Authorities tolerated the recent protest march, keeping it under heavily armed supervision. Helicopters flew overhead as police with rifles and tear gas jogged alongside the crowd, which dispersed without incident after two hours. Khalefa said he chose not to attend.
Shortly after the Oct. 7 attack, Israel’s far-right government moved quickly to invigorate a task force that has charged Palestinian citizens of Israel with “supporting terrorism” for posts online or protesting against the war. At around the same time, lawmakers amended a security bill to increase surveillance of online activity by Palestinians in Israel, said Nadim Nashif, director of the digital rights group 7amleh. These moves gave authorities more power to restrict freedom of expression and intensify their arrest campaigns, Nashif said.
The task force is led by Itamar Ben-Gvir, a hard-line national security minister who oversees the police. His office said the task force has monitored thousands of posts allegedly expressing support for terror organizations and that police arrested “hundreds of terror supporters,” including public opinion leaders, social media influencers, religious figures, teachers and others.
“Freedom of speech is not the freedom to incite ... which harms public safety and our security,” his office said in a statement.
But activists and rights groups say the government has expanded its definition of incitement much too far, targeting legitimate opinions that are at the core of freedom of expression.
Myssana Morany, a human rights attorney at Adalah, said Palestinian citizens have been charged for seemingly innocuous things like sending a meme of a captured Israeli tank in Gaza in a private WhatsApp group chat. Another person was charged for posting a collage of children’s photos, captioned in Arabic and English: “Where were the people calling for humanity when we were killed?” The feminist activist group Kayan said over 600 women called its hotline because of blowback in the workplace for speaking out against the war or just mentioning it unfavorably.
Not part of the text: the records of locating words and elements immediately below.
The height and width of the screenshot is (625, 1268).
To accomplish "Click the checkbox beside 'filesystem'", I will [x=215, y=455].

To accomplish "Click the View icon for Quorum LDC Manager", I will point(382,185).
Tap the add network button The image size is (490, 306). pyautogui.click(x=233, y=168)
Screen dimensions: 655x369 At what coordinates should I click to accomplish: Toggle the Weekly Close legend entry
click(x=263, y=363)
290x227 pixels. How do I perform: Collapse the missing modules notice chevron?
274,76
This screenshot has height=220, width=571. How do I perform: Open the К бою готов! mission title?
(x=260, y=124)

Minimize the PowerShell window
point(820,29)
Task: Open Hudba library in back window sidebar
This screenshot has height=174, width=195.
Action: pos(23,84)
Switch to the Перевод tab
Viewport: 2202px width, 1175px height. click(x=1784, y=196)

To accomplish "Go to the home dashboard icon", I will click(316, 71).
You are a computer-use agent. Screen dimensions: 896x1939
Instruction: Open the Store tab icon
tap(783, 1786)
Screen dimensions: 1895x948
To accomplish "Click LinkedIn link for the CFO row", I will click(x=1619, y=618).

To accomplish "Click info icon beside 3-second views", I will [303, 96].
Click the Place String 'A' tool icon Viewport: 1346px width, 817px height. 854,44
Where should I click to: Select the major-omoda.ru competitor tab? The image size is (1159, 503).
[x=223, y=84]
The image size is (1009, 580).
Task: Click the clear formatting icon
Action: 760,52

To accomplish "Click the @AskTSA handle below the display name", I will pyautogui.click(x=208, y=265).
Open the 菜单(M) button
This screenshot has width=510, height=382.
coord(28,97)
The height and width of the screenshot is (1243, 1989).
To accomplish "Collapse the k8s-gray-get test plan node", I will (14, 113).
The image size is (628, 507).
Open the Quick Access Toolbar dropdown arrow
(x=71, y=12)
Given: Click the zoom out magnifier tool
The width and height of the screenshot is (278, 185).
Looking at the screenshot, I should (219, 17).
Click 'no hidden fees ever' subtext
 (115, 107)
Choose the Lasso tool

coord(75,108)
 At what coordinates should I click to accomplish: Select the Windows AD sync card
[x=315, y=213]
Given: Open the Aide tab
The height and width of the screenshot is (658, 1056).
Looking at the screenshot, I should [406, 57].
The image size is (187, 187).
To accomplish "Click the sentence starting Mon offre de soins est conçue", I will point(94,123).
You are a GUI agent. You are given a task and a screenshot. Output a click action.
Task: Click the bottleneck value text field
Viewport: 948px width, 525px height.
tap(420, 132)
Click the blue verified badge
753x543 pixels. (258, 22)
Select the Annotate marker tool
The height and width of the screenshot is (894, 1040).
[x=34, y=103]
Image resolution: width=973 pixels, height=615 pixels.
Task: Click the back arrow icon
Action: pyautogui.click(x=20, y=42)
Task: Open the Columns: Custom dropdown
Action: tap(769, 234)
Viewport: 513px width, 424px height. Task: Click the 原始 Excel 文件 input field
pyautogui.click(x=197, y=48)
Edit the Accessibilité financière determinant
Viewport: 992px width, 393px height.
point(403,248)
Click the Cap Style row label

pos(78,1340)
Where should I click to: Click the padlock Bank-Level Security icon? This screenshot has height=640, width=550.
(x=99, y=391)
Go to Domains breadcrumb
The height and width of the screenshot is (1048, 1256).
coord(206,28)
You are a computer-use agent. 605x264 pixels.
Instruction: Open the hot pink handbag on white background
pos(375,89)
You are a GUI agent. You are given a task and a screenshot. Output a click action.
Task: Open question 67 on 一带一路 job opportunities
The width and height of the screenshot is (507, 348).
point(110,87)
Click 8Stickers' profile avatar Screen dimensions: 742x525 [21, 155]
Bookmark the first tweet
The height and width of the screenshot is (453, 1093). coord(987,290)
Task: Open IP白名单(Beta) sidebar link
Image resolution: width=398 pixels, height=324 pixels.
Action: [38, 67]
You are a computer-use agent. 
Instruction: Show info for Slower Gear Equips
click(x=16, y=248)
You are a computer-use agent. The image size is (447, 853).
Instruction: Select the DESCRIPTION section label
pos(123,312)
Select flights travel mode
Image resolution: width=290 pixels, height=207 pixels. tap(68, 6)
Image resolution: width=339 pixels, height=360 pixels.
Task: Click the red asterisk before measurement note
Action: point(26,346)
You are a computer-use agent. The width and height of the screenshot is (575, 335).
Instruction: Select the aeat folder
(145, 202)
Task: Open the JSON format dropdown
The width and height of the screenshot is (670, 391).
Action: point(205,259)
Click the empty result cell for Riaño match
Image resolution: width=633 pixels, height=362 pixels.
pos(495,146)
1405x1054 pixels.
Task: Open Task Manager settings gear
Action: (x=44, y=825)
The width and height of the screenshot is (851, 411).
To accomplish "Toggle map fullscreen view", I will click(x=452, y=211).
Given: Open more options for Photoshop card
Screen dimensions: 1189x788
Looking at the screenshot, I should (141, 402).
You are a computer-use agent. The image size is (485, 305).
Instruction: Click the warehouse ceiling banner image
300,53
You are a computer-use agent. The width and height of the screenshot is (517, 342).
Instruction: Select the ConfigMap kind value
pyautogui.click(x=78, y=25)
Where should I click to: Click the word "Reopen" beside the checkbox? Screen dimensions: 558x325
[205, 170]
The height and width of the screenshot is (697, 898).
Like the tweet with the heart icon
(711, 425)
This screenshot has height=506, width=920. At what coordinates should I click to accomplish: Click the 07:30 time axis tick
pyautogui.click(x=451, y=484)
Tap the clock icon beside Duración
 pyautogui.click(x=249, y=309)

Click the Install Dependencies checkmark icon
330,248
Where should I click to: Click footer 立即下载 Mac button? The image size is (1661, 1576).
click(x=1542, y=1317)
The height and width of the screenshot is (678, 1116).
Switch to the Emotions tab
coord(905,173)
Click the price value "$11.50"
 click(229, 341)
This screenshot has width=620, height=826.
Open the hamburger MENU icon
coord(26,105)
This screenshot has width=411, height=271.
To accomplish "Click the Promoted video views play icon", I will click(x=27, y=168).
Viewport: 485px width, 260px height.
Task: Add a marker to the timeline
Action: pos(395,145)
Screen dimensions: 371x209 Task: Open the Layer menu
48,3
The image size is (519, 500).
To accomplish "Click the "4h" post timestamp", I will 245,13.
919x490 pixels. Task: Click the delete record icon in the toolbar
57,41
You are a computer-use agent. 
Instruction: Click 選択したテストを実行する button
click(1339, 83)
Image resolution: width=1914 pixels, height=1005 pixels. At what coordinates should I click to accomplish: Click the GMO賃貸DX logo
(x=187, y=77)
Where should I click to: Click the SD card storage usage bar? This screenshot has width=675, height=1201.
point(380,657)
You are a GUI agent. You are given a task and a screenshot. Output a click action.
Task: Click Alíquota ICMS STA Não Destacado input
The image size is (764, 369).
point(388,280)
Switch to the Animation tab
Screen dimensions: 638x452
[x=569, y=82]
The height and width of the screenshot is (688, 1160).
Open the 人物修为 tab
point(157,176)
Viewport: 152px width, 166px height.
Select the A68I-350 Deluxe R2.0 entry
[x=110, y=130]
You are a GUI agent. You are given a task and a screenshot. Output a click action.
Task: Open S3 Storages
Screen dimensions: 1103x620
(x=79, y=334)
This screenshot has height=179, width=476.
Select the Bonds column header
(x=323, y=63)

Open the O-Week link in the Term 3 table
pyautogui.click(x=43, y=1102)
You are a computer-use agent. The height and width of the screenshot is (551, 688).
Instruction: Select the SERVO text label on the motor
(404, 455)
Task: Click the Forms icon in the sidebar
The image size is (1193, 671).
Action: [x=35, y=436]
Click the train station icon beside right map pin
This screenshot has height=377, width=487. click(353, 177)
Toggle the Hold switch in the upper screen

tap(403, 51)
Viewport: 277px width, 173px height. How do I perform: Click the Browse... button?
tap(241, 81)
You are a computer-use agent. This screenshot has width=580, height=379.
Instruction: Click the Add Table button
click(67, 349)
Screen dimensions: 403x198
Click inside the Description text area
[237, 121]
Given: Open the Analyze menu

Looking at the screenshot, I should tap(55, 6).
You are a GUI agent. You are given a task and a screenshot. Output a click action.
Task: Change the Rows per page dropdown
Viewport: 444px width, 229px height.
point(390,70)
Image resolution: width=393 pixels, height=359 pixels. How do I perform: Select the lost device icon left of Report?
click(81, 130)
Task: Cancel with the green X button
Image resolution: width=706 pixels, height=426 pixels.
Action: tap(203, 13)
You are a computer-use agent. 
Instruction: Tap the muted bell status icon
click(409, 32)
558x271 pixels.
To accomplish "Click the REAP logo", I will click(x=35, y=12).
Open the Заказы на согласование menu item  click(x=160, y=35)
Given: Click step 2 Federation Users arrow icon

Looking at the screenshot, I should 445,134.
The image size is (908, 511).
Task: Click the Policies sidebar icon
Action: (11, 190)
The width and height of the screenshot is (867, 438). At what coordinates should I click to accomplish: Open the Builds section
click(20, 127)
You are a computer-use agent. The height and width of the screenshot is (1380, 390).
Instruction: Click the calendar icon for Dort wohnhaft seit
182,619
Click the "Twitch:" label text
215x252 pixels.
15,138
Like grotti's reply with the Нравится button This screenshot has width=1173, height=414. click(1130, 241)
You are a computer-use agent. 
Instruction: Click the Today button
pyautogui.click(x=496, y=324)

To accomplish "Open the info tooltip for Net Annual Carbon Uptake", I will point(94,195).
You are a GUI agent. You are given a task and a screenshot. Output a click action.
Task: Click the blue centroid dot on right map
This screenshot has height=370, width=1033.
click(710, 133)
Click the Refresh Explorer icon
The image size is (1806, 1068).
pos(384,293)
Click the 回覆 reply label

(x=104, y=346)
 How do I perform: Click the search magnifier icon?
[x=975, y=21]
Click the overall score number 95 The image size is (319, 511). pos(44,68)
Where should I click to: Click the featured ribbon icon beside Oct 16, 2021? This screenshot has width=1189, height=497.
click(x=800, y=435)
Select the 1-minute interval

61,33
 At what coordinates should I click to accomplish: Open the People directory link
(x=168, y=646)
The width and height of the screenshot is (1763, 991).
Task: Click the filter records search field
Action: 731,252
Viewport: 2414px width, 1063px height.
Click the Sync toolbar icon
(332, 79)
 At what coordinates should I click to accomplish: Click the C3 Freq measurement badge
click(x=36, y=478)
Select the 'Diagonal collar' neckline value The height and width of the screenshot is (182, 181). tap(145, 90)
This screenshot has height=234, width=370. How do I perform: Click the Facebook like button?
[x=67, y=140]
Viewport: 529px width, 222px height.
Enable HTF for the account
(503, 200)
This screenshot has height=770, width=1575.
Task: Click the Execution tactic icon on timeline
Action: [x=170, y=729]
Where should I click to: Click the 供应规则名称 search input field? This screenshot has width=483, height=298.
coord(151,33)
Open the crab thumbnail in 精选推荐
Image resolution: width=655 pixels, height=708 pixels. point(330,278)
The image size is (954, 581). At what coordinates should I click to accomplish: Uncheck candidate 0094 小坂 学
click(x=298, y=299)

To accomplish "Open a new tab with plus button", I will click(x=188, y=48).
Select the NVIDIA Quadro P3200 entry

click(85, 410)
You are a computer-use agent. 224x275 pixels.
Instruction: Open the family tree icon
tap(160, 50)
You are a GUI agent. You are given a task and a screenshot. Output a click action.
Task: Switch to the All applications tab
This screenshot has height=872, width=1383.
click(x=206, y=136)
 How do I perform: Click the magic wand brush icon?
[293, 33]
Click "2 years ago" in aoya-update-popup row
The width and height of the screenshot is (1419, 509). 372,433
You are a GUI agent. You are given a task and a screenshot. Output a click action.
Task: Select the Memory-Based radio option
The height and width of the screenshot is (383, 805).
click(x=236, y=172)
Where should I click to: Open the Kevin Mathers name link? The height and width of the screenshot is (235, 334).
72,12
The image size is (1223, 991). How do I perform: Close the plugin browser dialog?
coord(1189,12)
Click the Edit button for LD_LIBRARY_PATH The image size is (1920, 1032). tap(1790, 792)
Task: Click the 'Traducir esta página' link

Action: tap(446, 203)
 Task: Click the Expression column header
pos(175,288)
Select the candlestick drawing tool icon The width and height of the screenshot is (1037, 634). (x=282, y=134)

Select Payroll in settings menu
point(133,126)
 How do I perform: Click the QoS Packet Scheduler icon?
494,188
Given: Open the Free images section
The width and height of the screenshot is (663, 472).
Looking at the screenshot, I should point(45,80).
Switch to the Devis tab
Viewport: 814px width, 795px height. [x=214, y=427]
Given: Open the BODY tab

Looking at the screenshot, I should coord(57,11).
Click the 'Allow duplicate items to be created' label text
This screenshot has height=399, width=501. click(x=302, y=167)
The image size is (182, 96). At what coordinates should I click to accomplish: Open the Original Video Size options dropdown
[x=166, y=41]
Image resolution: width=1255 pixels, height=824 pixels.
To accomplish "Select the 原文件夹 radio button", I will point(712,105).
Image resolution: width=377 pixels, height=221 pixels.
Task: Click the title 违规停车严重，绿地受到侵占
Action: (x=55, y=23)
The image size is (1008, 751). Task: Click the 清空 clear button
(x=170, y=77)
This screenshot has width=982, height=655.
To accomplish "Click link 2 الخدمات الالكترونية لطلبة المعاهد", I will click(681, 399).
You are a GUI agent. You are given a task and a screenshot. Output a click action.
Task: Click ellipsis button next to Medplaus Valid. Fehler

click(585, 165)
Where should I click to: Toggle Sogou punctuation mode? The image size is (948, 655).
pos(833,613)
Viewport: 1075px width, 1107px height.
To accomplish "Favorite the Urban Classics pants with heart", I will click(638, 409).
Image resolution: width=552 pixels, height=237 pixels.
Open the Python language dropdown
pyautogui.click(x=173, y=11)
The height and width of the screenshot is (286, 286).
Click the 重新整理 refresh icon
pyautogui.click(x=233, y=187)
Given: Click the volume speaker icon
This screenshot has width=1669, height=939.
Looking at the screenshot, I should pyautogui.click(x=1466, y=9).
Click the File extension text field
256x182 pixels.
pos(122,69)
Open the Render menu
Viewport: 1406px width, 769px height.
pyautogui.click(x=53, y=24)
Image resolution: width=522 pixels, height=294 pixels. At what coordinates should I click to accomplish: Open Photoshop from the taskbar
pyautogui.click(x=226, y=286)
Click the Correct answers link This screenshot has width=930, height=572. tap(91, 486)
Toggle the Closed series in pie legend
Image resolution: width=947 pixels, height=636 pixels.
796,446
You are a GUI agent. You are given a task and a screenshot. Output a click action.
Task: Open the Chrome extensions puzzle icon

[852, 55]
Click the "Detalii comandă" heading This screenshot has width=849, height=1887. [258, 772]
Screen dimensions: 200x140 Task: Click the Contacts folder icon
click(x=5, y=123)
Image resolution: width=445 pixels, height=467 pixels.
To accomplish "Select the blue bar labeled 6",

Over the summer, around two dozen anti-war protesters in the port city of Haifa were only allowed to finish three chants before police forcefully scattered the gathering into the night. Yet Jewish Israelis demanding a hostage release deal protest regularly — and the largest drew hundreds of thousands to the streets of Tel Aviv.
Khalefa, the city counselor, is not convinced the crackdown on speech will end, even if the war eventually does. He said Israeli prosecutors took issue with slogans that broadly praised resistance and urged Gaza to be strong, but which didn’t mention violence or any militant groups. For that, he said, the government is trying to disbar him, and he faces up to eight years in prison.
“They wanted to show us the price of speaking out,” Khalefa said.